From my point of view, Daylight does not need to be changed. I agree that it doesn’t make sense that a spell called “Daylight” doesn’t make enough sunlight to mess with a vampire, but the spell was made with those other benefits in mind.

Even though Daylight might not be the best spell in the game, it is very useful when an enemy casts Darkness.


Daylight: (3rd-level conjuration, 60 feet, 1 hour, V/S) Make a sphere with a diameter of 60 feet that gives off bright light and dim light for another 60 feet.

May be aimed at an object that isn’t being worn or carried; the light shines from the item and moves with it. If you completely cover the affected item with something opaque, the light can’t get through.

If any part of this spell’s area overlaps with an area of darkness made by a spell of 3rd level or lower, the spell that made the darkness is broken.


Can Daylight be used to blind enemies in combat?

No, Daylight does not have any inherent ability to blind enemies.

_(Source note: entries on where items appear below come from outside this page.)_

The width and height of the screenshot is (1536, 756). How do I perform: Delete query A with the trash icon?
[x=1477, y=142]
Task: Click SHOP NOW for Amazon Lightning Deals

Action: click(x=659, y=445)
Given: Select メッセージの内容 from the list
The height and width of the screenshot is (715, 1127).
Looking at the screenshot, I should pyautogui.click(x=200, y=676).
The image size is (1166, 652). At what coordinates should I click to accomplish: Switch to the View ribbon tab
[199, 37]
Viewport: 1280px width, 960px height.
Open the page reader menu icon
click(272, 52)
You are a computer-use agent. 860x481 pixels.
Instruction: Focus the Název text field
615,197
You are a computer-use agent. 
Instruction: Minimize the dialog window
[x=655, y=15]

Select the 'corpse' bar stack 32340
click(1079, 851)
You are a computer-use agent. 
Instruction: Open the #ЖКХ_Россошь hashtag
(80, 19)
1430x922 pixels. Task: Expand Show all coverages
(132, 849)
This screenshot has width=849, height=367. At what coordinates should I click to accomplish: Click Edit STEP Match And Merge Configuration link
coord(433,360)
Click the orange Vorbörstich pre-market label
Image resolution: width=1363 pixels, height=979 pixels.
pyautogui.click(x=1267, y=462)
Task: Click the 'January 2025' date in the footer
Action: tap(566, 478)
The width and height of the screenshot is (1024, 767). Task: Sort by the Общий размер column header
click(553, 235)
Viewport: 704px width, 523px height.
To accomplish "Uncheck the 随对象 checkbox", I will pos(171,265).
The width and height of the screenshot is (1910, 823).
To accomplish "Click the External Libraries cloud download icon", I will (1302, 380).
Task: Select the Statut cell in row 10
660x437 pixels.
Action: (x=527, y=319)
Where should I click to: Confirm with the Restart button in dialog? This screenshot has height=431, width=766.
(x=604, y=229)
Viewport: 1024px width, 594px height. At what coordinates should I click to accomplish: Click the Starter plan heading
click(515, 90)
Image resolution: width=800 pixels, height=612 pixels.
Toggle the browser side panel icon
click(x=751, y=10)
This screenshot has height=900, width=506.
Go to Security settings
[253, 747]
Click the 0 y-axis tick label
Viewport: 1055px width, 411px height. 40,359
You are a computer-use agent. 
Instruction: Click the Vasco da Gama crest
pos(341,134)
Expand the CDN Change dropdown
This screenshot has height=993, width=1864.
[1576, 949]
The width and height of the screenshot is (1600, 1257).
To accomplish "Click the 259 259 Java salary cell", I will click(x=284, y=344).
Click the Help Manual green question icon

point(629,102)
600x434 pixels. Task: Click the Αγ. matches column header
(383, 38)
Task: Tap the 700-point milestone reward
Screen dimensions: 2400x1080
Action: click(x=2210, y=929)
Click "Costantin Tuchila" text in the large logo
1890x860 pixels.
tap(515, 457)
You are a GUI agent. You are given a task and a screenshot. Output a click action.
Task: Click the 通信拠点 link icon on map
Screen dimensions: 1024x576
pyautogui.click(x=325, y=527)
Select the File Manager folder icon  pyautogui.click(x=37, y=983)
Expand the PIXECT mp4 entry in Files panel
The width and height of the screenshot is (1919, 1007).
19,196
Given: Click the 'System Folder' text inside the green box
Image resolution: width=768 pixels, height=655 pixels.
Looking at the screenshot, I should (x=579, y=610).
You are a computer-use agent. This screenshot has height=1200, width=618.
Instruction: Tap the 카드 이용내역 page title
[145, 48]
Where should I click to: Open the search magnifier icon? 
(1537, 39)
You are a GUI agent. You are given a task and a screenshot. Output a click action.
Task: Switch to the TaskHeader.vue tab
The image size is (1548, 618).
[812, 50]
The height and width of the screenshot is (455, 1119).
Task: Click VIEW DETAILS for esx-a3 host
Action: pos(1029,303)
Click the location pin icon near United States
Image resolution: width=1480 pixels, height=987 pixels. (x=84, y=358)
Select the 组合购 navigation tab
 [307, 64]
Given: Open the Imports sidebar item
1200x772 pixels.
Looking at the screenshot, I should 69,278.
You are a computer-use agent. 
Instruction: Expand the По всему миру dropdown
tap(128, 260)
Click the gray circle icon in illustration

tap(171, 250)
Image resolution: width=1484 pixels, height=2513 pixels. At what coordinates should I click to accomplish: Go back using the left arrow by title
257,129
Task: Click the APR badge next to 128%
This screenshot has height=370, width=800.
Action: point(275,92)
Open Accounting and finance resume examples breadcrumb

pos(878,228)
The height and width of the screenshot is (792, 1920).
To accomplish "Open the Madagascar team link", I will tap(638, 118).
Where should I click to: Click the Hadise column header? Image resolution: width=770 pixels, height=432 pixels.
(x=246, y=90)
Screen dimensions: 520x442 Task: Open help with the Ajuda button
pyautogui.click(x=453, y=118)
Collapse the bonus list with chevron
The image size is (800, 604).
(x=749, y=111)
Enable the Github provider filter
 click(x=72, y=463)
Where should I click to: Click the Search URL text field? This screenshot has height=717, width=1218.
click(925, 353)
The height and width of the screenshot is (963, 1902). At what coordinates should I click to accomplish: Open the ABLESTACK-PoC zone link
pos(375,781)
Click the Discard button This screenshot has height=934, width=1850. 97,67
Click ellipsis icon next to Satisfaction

However, it can be used to reveal hidden creatures or objects within its area of effect, and it can make it more difficult for creatures that have sensitivity to bright light to see.

Is Daylight considered a concentration spell?

Yes, Daylight is a concentration spell, which means that the caster must maintain concentration in order to keep the spell active. If the caster takes damage or performs certain other actions, they may need to make a Constitution saving throw to maintain concentration.

Can Daylight be used underwater or in other unusual environments?

Yes, Daylight can be used in underwater environments, as well as in other unusual environments such as caves or forests. However, the spell’s effect may be diminished or altered depending on the environment.

Can Daylight be used to harm undead creatures?

No, Daylight does not have any inherent ability to harm undead creatures. However, it can be used to weaken undead creatures that have a vulnerability to radiant damage, which is a type of damage that is often associated with holy or divine power.